Na verdade, os projetos do HIID nunca foram adequadamente fiscalizados pelo Usaid. Em 1996, um relatório do Escritório Geral de Contabilidade qualificou como "frouxa" a administração e supervisão do HIID por parte do Usaid. No início de 1997, o inspetor geral do Usaid recebeu documentos incriminatórios relativos às atividades do HIID na Rússia e começou a investigar o assunto. Em maio, Shleifer e Hay perderam seus projetos quando a agência revogou a maior parte dos US$ 14 milhões ainda previstos para serem repassados ao HIID, citando evidências de que os dois administradores estariam envolvidos em atividades "visando lucro particular". Alegou-se que os dois haviam utilizado seus cargos para lucrar com investimentos feitos nos mercados russos de valores mobiliários e outros empreendimentos particulares.
Durante os cinco anos em que o grupinho de Chubais presidiu a política e ajuda econômica ocidental à Rússia, ele causou danos tremendos ao país. Pelo fato de darem apoio incondicional a Chubais e seus associados, os agentes de Harvard, seus patronos no governo norte-americano e os doadores ocidentais podem ter reforçado o novo sistema oligárquico pós-soviético. Shleifer praticamente o reconheceu em "Privatizing Russia", o livro que escreveu em conjunto com Maxim Boyoko, associado de Chubais e que, posteriormente, seria flagrado com este em outro ato de indiscrição financeira, que envolveu a aceitação de um "suborno velado" sob a forma de adiantamentos pagos para um livro sobre a história das privatizações russas. Dizem eles: "A ajuda pode alterar o equilíbrio político, ajudando explicitamente os reformistas de livre mercado a derrotar seus adversários".
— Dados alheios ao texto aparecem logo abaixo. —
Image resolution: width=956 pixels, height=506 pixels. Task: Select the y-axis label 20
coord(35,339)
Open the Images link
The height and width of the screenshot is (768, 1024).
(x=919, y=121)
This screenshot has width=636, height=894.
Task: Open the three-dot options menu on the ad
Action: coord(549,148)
Richard Morningstar, coordenador da ajuda norte-americana à ex-União Soviética, defende essa abordagem: "Se não houvéssemos estado lá para conceder financiamentos a Chubais, será que poderíamos haver ganho a batalha de realização das privatizações? Provavelmente não. Quando se fala de algumas centenas de milhões de dólares, não se vai transformar o país, mas pode-se prover uma ajuda dirigida a ajudar Chubais".
A política norte-americana para a Rússia requer uma investigação rigorosa do Congresso. O Escritório Geral de Contabilidade realmente investigou os projetos russo e ucraniano do HIID em 1996, mas suas descobertas foram em grande medida suprimidas por sua direção tímida. A equipe responsável pela auditoria concluiu, por exemplo, que o governo americano havia exercido "favoritismo" em relação a Harvard, mas essa conclusão e a documentação que a comprovava foram retiradas do relatório final.
No outono passado, o Congresso pediu ao Escritório Geral de Contabilidade que investigasse os programas de ajuda à Europa oriental e o papel de Shleifer na Comissão Gore-Chernomyrdin. Perguntas desse tipo não precisam ser respondidas, mas qualquer inquérito sério precisa ultrapassar o âmbito da corrupção individual e investigar como a política norte-americana, utilizando dezenas de milhões de dólares dos contribuintes, ajudou a deturpar a democracia e as reformas econômicas na Rússia e a criar uma oligarquia que hoje atua sem freios.


Janine R. Wedel é antropóloga, professora e pesquisadora do Instituto de Estudos Europeus, Russos e Eurasianos da Universidade George Washington. Seu novo livro, "Collision and Collusion - The Strange Case of Western Aid to Eastern Europe 1989-1998", será publicado pela St. Martin's neste ano. O artigo acima foi extraído de uma reportagem maior publicada na "The Nation" deste mês.